SUPPLIED MATERIAL.
● ● ● ●

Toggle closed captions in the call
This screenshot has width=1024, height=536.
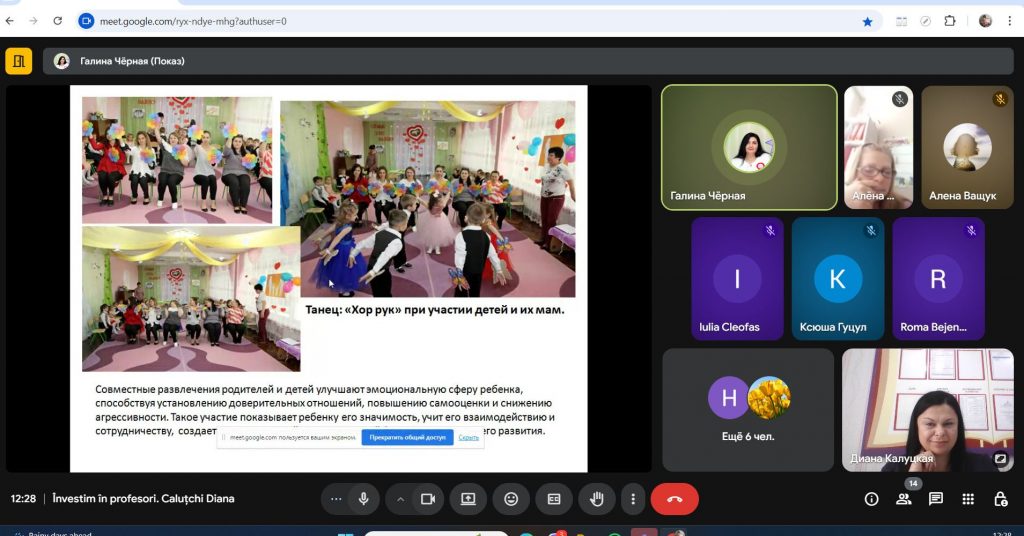tap(554, 499)
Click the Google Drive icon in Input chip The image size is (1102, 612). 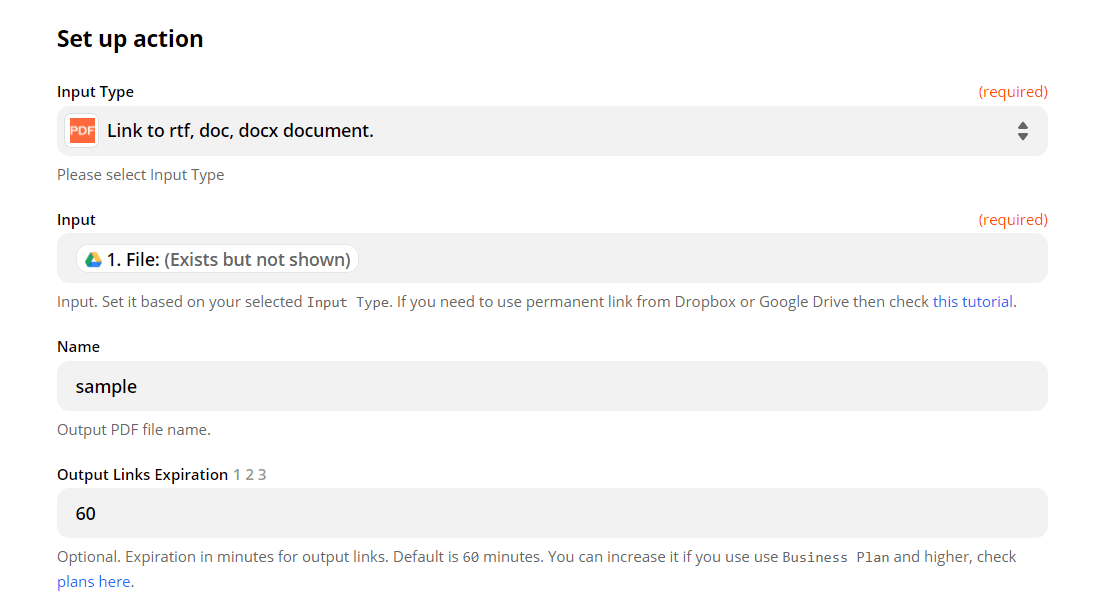click(x=94, y=258)
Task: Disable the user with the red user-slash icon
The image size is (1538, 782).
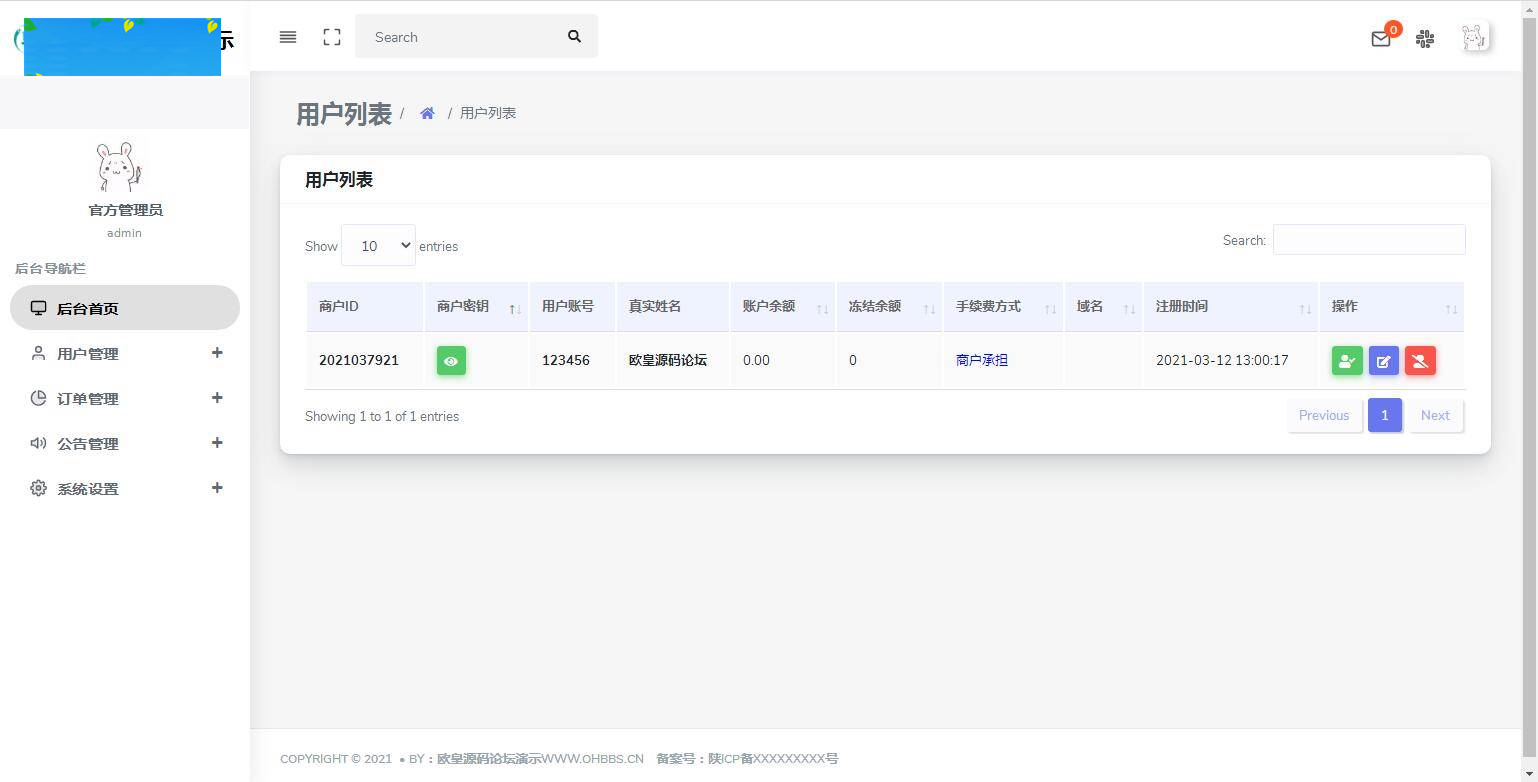Action: pyautogui.click(x=1420, y=361)
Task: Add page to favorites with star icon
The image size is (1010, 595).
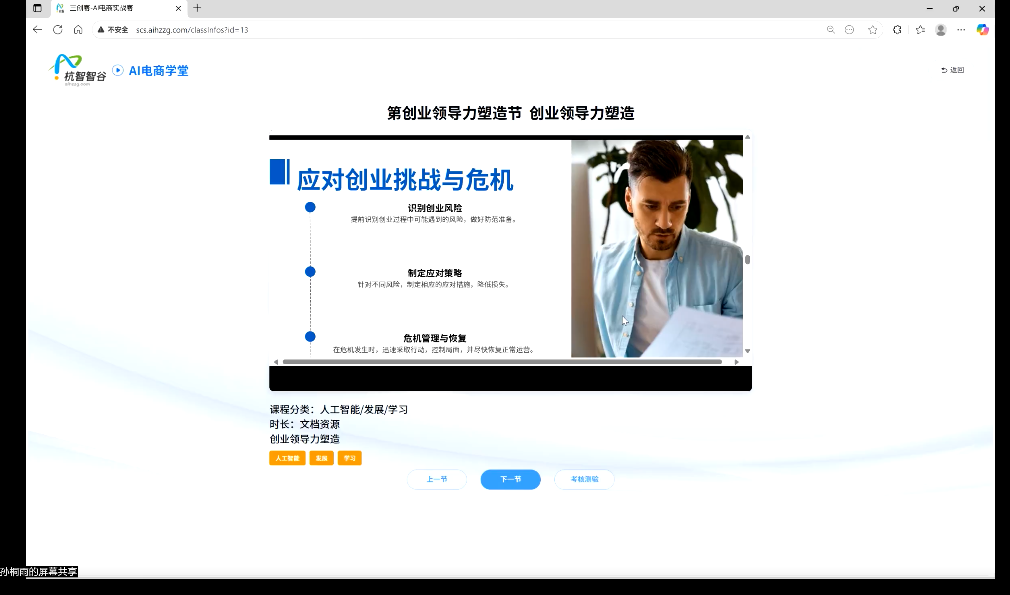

● ● ● ●

WORK TO COMPLETE.
Every line of the entries above that includes "Task" should be copied.

YOUR RESPONSE.
Task: Disable the user with the red user-slash icon
Task: Add page to favorites with star icon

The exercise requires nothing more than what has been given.